The UK has been leading the world in beginning to understand and tackle the threat of antimicrobial resistance. Ternyata was asked by the UK-commissioned Antimicrobial Review (chaired by economist Jim O’Neill) to review the links between medicine quality and antimicrobal resistance. The paper asks how poor quality medicines — that’s drugs that are badly made, badly stored or just plain fake — contribute to the development and spread of pathogens which don’t respond to common treatments. It proved fascinating work, the result of which is here (2.6MB .docx).
We’ve been helping the World Health Organisation think about the value to individual countries of its annual efforts to make comparable estimates for health conditions for every nation in the world, and recently published a paper about why some health estimates are better than others.
We supported the Chinese Centre for Disease Control as it reviewed the history of the HIV epidemic in that country, and contributed significantly to a book on the subject which was very nicely reviewed in Science.

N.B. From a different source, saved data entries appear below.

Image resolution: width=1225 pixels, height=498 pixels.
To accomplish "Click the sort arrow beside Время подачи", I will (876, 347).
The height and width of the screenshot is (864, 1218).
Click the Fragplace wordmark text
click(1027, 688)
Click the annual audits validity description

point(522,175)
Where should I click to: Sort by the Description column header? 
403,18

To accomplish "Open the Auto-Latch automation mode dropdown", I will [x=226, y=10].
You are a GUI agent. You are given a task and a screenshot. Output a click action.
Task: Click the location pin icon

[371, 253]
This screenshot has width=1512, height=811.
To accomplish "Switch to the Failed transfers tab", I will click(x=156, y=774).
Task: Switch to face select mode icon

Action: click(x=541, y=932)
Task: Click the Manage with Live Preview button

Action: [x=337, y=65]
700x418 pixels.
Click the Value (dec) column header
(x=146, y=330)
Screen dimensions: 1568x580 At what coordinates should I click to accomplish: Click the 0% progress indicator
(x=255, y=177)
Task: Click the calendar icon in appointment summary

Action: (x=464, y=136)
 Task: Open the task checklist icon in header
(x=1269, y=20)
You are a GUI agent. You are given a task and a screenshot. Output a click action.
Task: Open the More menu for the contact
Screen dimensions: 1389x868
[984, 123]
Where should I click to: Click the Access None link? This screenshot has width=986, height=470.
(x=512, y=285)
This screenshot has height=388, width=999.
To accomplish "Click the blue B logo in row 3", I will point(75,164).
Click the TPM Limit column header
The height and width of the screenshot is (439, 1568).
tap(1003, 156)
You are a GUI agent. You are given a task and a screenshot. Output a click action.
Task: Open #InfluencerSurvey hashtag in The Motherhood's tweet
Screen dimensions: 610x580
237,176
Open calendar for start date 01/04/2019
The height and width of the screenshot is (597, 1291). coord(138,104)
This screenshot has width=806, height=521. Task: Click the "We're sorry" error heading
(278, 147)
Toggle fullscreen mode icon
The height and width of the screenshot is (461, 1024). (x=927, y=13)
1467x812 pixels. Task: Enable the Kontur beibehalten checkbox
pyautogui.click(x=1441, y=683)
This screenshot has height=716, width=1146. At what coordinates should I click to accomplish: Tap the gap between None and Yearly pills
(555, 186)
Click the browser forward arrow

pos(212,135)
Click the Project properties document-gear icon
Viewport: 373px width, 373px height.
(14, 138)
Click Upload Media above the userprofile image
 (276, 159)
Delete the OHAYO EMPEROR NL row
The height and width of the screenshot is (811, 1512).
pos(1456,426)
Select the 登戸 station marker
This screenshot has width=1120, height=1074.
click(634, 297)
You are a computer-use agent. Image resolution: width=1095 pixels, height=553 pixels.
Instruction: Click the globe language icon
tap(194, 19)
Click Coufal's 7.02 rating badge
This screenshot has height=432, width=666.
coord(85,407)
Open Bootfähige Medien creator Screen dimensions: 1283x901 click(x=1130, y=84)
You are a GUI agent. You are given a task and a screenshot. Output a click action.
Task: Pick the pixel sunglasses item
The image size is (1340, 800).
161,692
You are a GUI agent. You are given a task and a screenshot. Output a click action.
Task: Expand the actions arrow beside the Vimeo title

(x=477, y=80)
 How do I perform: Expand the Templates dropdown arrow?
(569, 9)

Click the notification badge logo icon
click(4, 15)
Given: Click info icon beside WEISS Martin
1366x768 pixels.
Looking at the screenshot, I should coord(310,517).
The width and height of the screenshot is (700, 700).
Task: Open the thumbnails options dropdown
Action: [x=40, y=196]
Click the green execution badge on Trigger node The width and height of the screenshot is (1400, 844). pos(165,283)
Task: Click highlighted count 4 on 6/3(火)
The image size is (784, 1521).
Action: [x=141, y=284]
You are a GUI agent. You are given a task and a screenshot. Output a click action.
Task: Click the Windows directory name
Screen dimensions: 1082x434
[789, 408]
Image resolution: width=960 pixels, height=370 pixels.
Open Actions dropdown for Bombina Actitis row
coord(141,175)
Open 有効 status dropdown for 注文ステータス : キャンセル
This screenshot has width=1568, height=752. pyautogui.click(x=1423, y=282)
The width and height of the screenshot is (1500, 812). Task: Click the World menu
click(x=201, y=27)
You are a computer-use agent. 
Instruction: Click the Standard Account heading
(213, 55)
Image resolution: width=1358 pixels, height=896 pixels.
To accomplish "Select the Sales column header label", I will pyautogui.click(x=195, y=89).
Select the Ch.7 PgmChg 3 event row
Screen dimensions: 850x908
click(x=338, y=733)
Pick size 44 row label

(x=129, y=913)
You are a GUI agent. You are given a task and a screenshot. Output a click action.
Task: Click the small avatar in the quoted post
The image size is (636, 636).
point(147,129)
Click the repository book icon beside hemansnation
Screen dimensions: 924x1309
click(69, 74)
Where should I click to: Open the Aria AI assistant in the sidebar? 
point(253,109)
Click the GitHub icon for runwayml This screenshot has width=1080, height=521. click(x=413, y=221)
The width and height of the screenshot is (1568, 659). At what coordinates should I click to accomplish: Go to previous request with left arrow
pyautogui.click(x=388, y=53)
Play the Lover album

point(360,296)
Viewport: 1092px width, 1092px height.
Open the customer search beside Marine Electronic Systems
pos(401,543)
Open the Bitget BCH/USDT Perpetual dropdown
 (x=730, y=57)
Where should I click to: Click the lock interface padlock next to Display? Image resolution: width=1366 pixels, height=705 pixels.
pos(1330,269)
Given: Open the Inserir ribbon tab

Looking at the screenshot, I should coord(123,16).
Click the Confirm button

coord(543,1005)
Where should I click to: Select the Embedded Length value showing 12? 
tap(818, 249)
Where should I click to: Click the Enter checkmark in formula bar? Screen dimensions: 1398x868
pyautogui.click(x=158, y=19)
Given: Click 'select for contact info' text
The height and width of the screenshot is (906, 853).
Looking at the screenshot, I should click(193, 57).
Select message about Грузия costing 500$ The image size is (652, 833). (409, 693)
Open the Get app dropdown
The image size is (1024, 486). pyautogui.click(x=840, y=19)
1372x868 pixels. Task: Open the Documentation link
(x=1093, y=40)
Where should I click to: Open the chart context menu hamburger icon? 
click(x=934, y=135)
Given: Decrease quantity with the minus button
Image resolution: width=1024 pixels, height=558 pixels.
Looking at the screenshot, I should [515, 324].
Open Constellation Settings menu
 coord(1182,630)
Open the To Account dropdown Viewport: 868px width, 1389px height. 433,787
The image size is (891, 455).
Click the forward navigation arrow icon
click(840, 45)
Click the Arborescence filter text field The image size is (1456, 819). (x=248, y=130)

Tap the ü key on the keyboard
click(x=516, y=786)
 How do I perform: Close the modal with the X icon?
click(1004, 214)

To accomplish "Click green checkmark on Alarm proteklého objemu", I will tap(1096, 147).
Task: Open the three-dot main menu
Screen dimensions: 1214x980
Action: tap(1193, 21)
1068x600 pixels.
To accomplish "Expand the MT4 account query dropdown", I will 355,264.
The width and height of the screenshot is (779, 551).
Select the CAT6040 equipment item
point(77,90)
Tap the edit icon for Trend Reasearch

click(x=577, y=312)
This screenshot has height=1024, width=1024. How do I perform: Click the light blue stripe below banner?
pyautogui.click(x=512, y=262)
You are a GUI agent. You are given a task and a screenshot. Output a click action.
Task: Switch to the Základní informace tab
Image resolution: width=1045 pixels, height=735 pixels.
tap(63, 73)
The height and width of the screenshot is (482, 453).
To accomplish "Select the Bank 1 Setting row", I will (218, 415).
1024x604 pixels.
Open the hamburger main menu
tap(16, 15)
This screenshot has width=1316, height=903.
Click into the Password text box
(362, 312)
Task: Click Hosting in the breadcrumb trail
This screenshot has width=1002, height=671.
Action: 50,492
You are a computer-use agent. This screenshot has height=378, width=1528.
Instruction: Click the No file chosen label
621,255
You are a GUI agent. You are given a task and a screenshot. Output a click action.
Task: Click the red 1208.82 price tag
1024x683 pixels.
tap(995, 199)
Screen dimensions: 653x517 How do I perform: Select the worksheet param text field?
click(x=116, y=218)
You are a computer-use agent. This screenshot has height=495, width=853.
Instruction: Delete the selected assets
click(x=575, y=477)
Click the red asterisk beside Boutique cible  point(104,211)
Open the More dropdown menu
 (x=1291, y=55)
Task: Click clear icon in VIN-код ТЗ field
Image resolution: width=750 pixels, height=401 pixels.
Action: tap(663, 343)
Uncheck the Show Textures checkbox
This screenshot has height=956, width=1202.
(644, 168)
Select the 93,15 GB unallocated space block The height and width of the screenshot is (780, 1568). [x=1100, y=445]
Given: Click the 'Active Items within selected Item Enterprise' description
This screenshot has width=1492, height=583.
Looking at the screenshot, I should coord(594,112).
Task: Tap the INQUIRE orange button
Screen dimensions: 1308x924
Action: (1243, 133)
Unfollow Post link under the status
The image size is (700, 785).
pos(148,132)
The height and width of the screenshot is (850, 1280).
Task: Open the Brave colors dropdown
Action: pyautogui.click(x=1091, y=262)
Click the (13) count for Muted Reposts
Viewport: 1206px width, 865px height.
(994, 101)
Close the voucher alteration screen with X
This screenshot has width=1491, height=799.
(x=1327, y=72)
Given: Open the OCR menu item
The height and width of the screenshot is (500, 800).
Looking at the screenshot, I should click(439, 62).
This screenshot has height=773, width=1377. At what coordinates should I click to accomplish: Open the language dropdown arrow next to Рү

In the field of health policy, we continue to work on data sharing issues, and on increasing the productive interaction between scientists, social institutions and communities in developing countries as well as in the United Kingdom. This BMJ paper describes some of our recent thinking. A detailed case study of a data sharing in malaria provided fascinating insights into the challenges of building equitable collaborations. With colleagues at Erasmus University in Rotterdam, we’re undertaking new work looking at the political backdrop to the spread of different models of health insurance, focusing for now on Indonesia, a natural laboratory for policy development. Here are our initial findings on how to move from rhetoric to action in Universal Health Coverage.
And just for fun, we worked with a multi-ethnic, East London based orchestra on Song of Contagion, a project through which we’re trying to turn distortions in global health decision-making into music!